In recent years, World Bank support for CDD has increasingly focused on creating national platforms to enhance service delivery and address poverty. Many programs that began as stand-alone operations have gradually expanded to much wider, often national, coverage that have become part of formal decentralization strategies and have addressed multi-sectoral issues.
Indonesia: Launched in 2018 and building on the successful structures created under previous CDD programs, the Investing in Nutrition and Early Years project is a flagship initiative by the government of Indonesia to prevent childhood stunting and invest in human capital. This cross-sectoral effort supports the implementation of the government’s National Strategy to Accelerate Stunting Prevention. Launched by the Indonesian Vice President in August 2017, the strategy commits 23 ministries, 514 regional governments, and 75,000 villages to converge priority interventions across health, water and sanitation, early childhood education, social protection, and agriculture and food security sectors for households with pregnant mothers and children under age two.
Morocco: The National Initiative for Human Development (INDH) was launched in 2005 to improve the living conditions of poor and vulnerable groups through enhanced economic opportunities, better access to basic and social services, and improved governance. Phase 2 of INDH (2011-2015) expanded the target population and geographic scope from 667 to 1,234 communities and from $1.2 billion to $2.1 billion over five years. The World Bank supported the second phase of INDH through its first Program-for-Results operation, focusing on enhancing access and quality in service provision; strengthening participatory local governance and social accountability; enhancing economic inclusion; and supporting capacity and systems development. From 2005 to 2015, over 45,000 community-driven sub-projects were financed, providing more than 10 million beneficiaries with access to basic social and economic infrastructure services and training. The INDH impact evaluation showed: an 86% increase in the number of households with access to improved water supply; 84% of girls in project-supported dormitories graduating to the next grade; a 21% increase in average household income; and 62% increased access to basic infrastructure such as roads, electricity, sanitation, schools, and local health centers.
Bolivia: The $40 million Community Investment in Rural Areas Project has an overall goal to fight extreme rural poverty among small landholders, particularly indigenous populations.
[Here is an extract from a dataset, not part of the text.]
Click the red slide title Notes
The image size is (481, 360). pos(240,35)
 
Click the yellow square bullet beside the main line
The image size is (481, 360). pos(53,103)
Starting in late 2011, the project has since transferred responsibility and resources to more than 362,620 rural inhabitants in 656 highly vulnerable communities (30% above the target of 500 communities), and supported 880 sub-projects to improve access to basic and productive infrastructure for rural households. To date, the project has increased road access for more than 29,866 people, and expanded or improved irrigation for more than 73,638 beneficiaries. In 2015, the government received a $60 million Additional Financing credit to expand and deepen the success of the project to reach an additional 200,000 beneficiaries.
Nigeria: The Community and Social Development Project (CSDP) has benefitted 23 million people across 29 states. An impact evaluation of CSDP indicated reduced maternal and child mortality; increased school enrolment and attendance; reduced distance, cost, and time of accessing water, healthcare services, and electricity; and increased earnings from farming. This led some states and local governments to adopt the CDD approach and increase local budget allocations to community-led activities. The World Bank approved an additional loan of $75 million to expand welfare provision and enhance services to communities, especially the internally displaced affected by the conflict in Northeast Nigeria.